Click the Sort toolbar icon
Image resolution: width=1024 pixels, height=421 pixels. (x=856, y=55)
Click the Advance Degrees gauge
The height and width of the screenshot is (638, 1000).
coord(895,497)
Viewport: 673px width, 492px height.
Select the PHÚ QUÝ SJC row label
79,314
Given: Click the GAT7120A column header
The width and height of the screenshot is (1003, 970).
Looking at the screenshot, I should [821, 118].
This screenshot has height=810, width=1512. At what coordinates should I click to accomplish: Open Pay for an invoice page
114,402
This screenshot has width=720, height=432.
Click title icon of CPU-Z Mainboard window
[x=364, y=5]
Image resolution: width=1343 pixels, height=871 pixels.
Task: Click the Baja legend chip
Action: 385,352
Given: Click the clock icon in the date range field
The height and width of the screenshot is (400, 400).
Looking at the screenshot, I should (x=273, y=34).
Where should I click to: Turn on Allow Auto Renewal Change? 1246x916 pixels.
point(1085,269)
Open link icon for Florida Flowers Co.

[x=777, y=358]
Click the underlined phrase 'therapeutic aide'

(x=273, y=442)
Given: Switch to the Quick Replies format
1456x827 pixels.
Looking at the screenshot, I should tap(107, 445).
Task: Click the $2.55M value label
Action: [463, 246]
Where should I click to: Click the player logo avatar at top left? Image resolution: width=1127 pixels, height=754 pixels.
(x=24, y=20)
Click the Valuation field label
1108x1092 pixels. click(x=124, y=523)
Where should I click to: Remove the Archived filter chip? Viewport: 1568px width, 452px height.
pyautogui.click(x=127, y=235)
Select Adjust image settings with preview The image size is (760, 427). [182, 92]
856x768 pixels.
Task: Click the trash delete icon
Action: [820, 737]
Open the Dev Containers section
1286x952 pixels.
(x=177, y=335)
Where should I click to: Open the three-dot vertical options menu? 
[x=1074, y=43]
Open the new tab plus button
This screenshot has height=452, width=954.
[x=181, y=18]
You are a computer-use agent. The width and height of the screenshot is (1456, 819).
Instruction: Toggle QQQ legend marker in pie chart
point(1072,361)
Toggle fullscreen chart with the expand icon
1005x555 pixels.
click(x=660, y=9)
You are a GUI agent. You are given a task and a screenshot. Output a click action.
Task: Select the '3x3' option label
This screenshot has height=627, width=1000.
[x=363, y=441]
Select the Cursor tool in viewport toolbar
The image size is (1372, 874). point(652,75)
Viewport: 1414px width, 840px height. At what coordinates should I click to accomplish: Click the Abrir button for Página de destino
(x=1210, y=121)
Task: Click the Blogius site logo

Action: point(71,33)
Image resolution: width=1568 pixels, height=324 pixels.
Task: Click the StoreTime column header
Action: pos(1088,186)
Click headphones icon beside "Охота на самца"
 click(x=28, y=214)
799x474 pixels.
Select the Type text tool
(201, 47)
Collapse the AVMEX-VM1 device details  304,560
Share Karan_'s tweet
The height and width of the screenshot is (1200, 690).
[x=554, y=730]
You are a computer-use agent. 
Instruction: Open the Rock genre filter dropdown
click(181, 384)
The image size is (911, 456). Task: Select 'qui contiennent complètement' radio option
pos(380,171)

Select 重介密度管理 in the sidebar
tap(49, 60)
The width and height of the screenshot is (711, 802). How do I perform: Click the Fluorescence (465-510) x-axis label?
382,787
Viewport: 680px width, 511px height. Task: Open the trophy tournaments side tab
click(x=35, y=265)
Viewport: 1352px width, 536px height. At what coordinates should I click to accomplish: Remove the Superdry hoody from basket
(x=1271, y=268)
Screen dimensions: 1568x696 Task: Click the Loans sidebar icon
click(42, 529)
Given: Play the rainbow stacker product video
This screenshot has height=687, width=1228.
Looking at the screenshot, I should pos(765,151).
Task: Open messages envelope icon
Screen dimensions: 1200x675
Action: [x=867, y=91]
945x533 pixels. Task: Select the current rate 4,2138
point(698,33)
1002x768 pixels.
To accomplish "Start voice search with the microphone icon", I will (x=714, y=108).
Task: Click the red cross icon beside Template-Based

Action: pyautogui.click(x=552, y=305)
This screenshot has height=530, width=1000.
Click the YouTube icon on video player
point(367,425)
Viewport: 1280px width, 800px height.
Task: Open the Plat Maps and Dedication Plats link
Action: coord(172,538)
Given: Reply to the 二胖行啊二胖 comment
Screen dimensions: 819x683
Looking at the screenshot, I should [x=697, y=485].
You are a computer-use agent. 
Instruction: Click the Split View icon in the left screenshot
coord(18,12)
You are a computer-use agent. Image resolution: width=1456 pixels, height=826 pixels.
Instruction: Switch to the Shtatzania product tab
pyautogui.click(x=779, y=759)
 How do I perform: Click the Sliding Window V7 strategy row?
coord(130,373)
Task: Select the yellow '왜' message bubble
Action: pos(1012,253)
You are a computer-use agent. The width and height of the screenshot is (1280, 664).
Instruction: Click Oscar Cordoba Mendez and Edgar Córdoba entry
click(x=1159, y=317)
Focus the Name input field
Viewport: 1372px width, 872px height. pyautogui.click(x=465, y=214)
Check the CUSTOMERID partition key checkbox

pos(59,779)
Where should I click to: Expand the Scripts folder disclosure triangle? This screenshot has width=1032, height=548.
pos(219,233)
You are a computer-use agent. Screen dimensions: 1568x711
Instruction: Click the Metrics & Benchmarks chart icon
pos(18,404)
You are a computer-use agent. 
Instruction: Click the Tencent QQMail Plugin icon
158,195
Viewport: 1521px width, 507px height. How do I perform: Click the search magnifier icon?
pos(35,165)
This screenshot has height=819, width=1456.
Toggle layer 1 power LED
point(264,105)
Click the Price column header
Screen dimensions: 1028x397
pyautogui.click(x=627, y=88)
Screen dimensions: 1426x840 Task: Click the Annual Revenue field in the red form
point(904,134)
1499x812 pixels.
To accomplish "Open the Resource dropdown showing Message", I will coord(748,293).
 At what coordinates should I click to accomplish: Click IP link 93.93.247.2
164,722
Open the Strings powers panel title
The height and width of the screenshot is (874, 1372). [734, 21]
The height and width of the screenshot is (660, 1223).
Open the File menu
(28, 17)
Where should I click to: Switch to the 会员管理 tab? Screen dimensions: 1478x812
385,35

········

■ **Aim**
Change every "Where should I click to" in the rows above to "Where do I click to" and write all the rows out again, leaving everything else unchanged.

■ **Task output**
Click the Sort toolbar icon
Image resolution: width=1024 pixels, height=421 pixels. (x=856, y=55)
Click the Advance Degrees gauge
The height and width of the screenshot is (638, 1000).
coord(895,497)
Viewport: 673px width, 492px height.
Select the PHÚ QUÝ SJC row label
79,314
Given: Click the GAT7120A column header
The width and height of the screenshot is (1003, 970).
Looking at the screenshot, I should [821, 118].
This screenshot has height=810, width=1512. At what coordinates should I click to accomplish: Open Pay for an invoice page
114,402
This screenshot has width=720, height=432.
Click title icon of CPU-Z Mainboard window
[x=364, y=5]
Image resolution: width=1343 pixels, height=871 pixels.
Task: Click the Baja legend chip
Action: 385,352
Given: Click the clock icon in the date range field
The height and width of the screenshot is (400, 400).
Looking at the screenshot, I should (x=273, y=34).
Where do I click to: Turn on Allow Auto Renewal Change? 1246x916 pixels.
point(1085,269)
Open link icon for Florida Flowers Co.

[x=777, y=358]
Click the underlined phrase 'therapeutic aide'

(x=273, y=442)
Given: Switch to the Quick Replies format
1456x827 pixels.
Looking at the screenshot, I should tap(107, 445).
Task: Click the $2.55M value label
Action: [463, 246]
Where do I click to: Click the player logo avatar at top left? Image resolution: width=1127 pixels, height=754 pixels.
(x=24, y=20)
Click the Valuation field label
1108x1092 pixels. click(x=124, y=523)
Where do I click to: Remove the Archived filter chip? Viewport: 1568px width, 452px height.
pyautogui.click(x=127, y=235)
Select Adjust image settings with preview The image size is (760, 427). [182, 92]
856x768 pixels.
Task: Click the trash delete icon
Action: [820, 737]
Open the Dev Containers section
1286x952 pixels.
(x=177, y=335)
Where do I click to: Open the three-dot vertical options menu? 
[x=1074, y=43]
Open the new tab plus button
This screenshot has height=452, width=954.
[x=181, y=18]
You are a computer-use agent. The width and height of the screenshot is (1456, 819).
Instruction: Toggle QQQ legend marker in pie chart
point(1072,361)
Toggle fullscreen chart with the expand icon
1005x555 pixels.
click(x=660, y=9)
You are a GUI agent. You are given a task and a screenshot. Output a click action.
Task: Select the '3x3' option label
This screenshot has height=627, width=1000.
[x=363, y=441]
Select the Cursor tool in viewport toolbar
The image size is (1372, 874). point(652,75)
Viewport: 1414px width, 840px height. At what coordinates should I click to accomplish: Click the Abrir button for Página de destino
(x=1210, y=121)
Task: Click the Blogius site logo

Action: point(71,33)
Image resolution: width=1568 pixels, height=324 pixels.
Task: Click the StoreTime column header
Action: pos(1088,186)
Click headphones icon beside "Охота на самца"
 click(x=28, y=214)
799x474 pixels.
Select the Type text tool
(201, 47)
Collapse the AVMEX-VM1 device details  304,560
Share Karan_'s tweet
The height and width of the screenshot is (1200, 690).
[x=554, y=730]
You are a computer-use agent. 
Instruction: Open the Rock genre filter dropdown
click(181, 384)
The image size is (911, 456). Task: Select 'qui contiennent complètement' radio option
pos(380,171)

Select 重介密度管理 in the sidebar
tap(49, 60)
The width and height of the screenshot is (711, 802). How do I perform: Click the Fluorescence (465-510) x-axis label?
382,787
Viewport: 680px width, 511px height. Task: Open the trophy tournaments side tab
click(x=35, y=265)
Viewport: 1352px width, 536px height. At what coordinates should I click to accomplish: Remove the Superdry hoody from basket
(x=1271, y=268)
Screen dimensions: 1568x696 Task: Click the Loans sidebar icon
click(42, 529)
Given: Play the rainbow stacker product video
This screenshot has height=687, width=1228.
Looking at the screenshot, I should pos(765,151).
Task: Open messages envelope icon
Screen dimensions: 1200x675
Action: [x=867, y=91]
945x533 pixels. Task: Select the current rate 4,2138
point(698,33)
1002x768 pixels.
To accomplish "Start voice search with the microphone icon", I will (x=714, y=108).
Task: Click the red cross icon beside Template-Based

Action: pyautogui.click(x=552, y=305)
This screenshot has height=530, width=1000.
Click the YouTube icon on video player
point(367,425)
Viewport: 1280px width, 800px height.
Task: Open the Plat Maps and Dedication Plats link
Action: coord(172,538)
Given: Reply to the 二胖行啊二胖 comment
Screen dimensions: 819x683
Looking at the screenshot, I should [x=697, y=485].
You are a computer-use agent. 
Instruction: Click the Split View icon in the left screenshot
coord(18,12)
You are a computer-use agent. Image resolution: width=1456 pixels, height=826 pixels.
Instruction: Switch to the Shtatzania product tab
pyautogui.click(x=779, y=759)
 How do I perform: Click the Sliding Window V7 strategy row?
coord(130,373)
Task: Select the yellow '왜' message bubble
Action: pos(1012,253)
You are a computer-use agent. The width and height of the screenshot is (1280, 664).
Instruction: Click Oscar Cordoba Mendez and Edgar Córdoba entry
click(x=1159, y=317)
Focus the Name input field
Viewport: 1372px width, 872px height. pyautogui.click(x=465, y=214)
Check the CUSTOMERID partition key checkbox

pos(59,779)
Where do I click to: Expand the Scripts folder disclosure triangle? This screenshot has width=1032, height=548.
pos(219,233)
You are a computer-use agent. Screen dimensions: 1568x711
Instruction: Click the Metrics & Benchmarks chart icon
pos(18,404)
You are a computer-use agent. 
Instruction: Click the Tencent QQMail Plugin icon
158,195
Viewport: 1521px width, 507px height. How do I perform: Click the search magnifier icon?
pos(35,165)
This screenshot has height=819, width=1456.
Toggle layer 1 power LED
point(264,105)
Click the Price column header
Screen dimensions: 1028x397
pyautogui.click(x=627, y=88)
Screen dimensions: 1426x840 Task: Click the Annual Revenue field in the red form
point(904,134)
1499x812 pixels.
To accomplish "Open the Resource dropdown showing Message", I will coord(748,293).
 At what coordinates should I click to accomplish: Click IP link 93.93.247.2
164,722
Open the Strings powers panel title
The height and width of the screenshot is (874, 1372). [734, 21]
The height and width of the screenshot is (660, 1223).
Open the File menu
(28, 17)
Where do I click to: Switch to the 会员管理 tab? Screen dimensions: 1478x812
385,35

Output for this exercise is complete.